My main gripe with Fazio courses in the past has been some rather unimaginative cookie-cutter green complexes in places, but here at Fallen Oak such a thing was not a concern. From the first, which features a horizontal spine about midway through the green, to the enormous and undulating eighteenth, the greens were delightfully creative, extraordinarily quick, and nearly impossible for a Midwesterner used to winter bentgrass. Mainly thanks to those greens and the ever-present wind whipping through the trees, the course certainly lived up to its pedigree in terms of difficulty. The property featured a surprising amount of elevation change compared to nearly every other course on the Coast, in many stretches of holes never allowing the player to get a comfortable flat lie, and featuring enough of a variety of hole lengths that every club in the bag was tested. While the outward nine felt a bit more open, a number of ponds came into play to ratchet up the difficulty, and a few large trees were used in particularly clever fashion, such as the live oaks restricting the second shot on the par five sixth. The huge ninth green featured a small protrusion in its back right portion that fell away and down-grain from the rest of the green; naturally, the pin was located back there, making a three-putt all but guaranteed.
Despite the hillier terrain and narrower hole corridors of the back nine, I enjoyed that side at Fallen Oak more than the front. After a couple of tricky short par fours at the eleventh and twelfth, my favorite three-hole stretch of the course began, taking advantage of the hilliest portion of the property. The thirteenth is a dogleg left par five that exemplifies the discomfort I cited earlier; there is no easy shot from this rumpled fairway, and many a good second shot will kick left to the point that the approach is semi-blind and difficult to judge over the front bunkers. Following this uphill brute is a wonderfully devilish short hole, the par three fourteenth, which plays slightly downhill to what I considered to be the most exciting green on the course. Surrounded by bunkers front and left and set in a lovely opening in the deep forest, the green features two small shelves in the front left and back right that are separated by a ridge; the front left portion, however, feeds off of the green at the front middle, as I learned when I landed my ball a mere six feet right of the flag and watched it roll twenty more feet down the hill to its right. Finally, the fifteenth – another par five – tumbles back downhill opposite the thirteenth and thus plays significantly shorter. This hole was as close as I came to birdie all day at Fallen Oak; despite being on the back fringe in two shots and admittedly inches from rolling over the back of the green into the woods, I three-putted for par.

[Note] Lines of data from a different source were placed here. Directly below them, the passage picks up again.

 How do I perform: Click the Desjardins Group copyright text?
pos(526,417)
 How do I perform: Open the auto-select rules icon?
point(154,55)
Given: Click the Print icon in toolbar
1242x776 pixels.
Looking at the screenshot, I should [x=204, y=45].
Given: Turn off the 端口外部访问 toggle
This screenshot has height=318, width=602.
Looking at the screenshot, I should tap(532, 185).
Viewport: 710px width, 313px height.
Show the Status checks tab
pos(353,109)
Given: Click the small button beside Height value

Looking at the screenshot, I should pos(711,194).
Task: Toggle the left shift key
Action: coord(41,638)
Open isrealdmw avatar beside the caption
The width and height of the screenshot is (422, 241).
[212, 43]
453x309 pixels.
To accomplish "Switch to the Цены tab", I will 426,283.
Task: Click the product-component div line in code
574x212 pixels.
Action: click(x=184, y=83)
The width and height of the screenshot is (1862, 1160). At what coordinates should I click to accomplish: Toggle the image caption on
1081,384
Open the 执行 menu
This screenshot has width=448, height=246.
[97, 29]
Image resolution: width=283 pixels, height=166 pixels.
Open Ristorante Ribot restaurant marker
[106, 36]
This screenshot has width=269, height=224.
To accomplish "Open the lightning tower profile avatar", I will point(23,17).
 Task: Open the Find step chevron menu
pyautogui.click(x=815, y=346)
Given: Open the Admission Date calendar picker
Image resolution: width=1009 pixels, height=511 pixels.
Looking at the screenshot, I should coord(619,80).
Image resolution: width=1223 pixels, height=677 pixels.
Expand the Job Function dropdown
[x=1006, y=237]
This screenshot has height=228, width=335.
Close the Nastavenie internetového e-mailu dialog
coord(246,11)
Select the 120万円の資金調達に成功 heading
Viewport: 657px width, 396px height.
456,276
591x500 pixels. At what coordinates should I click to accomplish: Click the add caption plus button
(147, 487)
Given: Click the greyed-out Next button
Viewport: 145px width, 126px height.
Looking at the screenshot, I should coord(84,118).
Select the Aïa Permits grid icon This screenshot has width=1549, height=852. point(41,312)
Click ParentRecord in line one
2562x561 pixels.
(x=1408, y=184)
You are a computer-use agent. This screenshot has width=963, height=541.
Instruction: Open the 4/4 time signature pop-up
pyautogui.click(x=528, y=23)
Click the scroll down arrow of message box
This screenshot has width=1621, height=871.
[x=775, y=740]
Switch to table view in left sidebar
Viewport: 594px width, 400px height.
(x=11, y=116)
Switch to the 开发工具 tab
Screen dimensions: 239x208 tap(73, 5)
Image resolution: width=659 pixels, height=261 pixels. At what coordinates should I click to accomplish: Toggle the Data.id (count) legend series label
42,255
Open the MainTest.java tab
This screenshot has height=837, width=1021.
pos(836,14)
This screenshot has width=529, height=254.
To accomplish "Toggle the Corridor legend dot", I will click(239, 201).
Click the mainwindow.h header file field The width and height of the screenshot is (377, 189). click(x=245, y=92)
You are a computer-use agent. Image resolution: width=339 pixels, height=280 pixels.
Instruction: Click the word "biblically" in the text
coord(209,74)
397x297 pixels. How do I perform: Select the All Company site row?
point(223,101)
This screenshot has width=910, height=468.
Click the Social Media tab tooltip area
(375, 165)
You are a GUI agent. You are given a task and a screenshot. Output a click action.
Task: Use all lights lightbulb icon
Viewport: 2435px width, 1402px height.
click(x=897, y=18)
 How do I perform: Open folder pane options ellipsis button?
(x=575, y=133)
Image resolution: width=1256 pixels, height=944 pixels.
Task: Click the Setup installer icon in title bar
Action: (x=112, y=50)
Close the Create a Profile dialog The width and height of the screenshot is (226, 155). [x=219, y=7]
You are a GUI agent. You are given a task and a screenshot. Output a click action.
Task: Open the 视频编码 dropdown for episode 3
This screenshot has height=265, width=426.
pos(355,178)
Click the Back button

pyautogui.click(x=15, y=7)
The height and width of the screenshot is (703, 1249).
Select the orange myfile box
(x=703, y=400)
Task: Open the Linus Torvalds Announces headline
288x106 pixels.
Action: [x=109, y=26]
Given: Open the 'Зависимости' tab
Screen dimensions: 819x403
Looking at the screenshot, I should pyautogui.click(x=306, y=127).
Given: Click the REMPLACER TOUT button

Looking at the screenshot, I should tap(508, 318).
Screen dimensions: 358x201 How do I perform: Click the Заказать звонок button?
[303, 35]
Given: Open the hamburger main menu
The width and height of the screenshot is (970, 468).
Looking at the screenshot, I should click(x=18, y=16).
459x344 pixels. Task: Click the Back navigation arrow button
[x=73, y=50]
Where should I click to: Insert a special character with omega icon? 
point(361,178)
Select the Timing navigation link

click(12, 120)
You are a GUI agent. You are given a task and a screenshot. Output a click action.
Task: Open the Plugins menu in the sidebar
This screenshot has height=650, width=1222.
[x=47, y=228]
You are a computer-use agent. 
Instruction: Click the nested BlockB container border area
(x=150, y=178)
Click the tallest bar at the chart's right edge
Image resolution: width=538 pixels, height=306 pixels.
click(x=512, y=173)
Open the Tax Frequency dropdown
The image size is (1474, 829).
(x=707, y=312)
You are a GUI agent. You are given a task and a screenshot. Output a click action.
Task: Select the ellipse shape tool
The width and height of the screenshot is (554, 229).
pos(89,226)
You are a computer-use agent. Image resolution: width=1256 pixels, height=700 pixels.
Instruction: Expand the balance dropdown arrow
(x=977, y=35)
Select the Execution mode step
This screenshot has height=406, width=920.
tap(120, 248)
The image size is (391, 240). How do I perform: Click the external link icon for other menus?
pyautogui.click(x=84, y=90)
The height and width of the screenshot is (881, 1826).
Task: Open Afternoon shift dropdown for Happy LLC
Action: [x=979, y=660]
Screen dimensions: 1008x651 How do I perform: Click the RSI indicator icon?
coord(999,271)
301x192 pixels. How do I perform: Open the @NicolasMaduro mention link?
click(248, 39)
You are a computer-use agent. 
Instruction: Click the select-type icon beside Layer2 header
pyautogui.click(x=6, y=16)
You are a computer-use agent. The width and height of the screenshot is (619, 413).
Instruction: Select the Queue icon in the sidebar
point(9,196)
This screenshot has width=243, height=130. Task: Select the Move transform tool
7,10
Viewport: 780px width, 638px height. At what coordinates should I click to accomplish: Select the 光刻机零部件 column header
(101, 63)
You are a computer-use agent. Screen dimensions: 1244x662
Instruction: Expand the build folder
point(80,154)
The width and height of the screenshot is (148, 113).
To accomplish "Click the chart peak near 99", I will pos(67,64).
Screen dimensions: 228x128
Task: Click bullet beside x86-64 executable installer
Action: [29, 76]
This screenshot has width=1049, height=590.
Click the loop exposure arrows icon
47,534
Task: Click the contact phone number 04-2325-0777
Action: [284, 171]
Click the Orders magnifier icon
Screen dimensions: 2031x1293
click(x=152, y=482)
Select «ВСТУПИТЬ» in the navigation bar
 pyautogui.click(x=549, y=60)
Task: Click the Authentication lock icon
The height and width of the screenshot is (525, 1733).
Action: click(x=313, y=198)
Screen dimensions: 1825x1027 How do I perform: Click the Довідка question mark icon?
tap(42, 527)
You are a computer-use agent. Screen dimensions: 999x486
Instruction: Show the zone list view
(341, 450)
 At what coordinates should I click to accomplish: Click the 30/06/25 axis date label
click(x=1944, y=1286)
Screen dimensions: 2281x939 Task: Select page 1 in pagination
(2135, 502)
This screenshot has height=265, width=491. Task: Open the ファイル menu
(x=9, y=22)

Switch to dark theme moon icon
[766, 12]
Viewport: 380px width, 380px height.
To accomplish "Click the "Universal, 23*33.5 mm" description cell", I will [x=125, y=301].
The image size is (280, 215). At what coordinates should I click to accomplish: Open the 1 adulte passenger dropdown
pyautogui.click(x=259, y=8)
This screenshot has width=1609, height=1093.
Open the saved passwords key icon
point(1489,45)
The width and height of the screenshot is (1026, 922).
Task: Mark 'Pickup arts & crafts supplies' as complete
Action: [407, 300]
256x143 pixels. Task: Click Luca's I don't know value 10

I’d be remiss in discussing Fallen Oak without bringing up its namesake, the oak tree with a fallen limb that sits along the right side of the fairway on the eighteenth. It’s a beautiful and colossal old tree, kept through some form of witchcraft in the same state as it was found by the Fazio team when designing the course, and makes for a lovely photo opportunity while playing the finishing hole. As luck would have it, a ballooned drive left me on the mulch underneath the tree, but after a lucky break on the approach to avoid the pond and one of the greatest bunker shots of my life, I managed to walk away with a closing par; perhaps the fallen oak proved to be my lucky tree.
Great Southern
All that casino course opulence had me itching for a round somewhere a bit more laid-back, a bit grungier, more akin to the municipal courses I often play at home. I found such a setting at Great Southern, just down the beach highway east of downtown Gulfport. The club’s history is well-documented in many places across the web, Lying Four included, so I won’t belabor any gripes against its description as a “Donald Ross inspired” course. Regardless of said description, Great Southern satisfied the need; between the extraordinarily firm sandy turf to the slightly hairy greens to the ever-present CSX railroad tracks bisecting the routing, it was an unpretentious place that was perfectly empty for a mid-afternoon weekday round where my three-year-old son could tag along riding in the cart for the first time. As for those greens: I was thankful they were a bit hairy, as quite a few had some heavy tilt to them.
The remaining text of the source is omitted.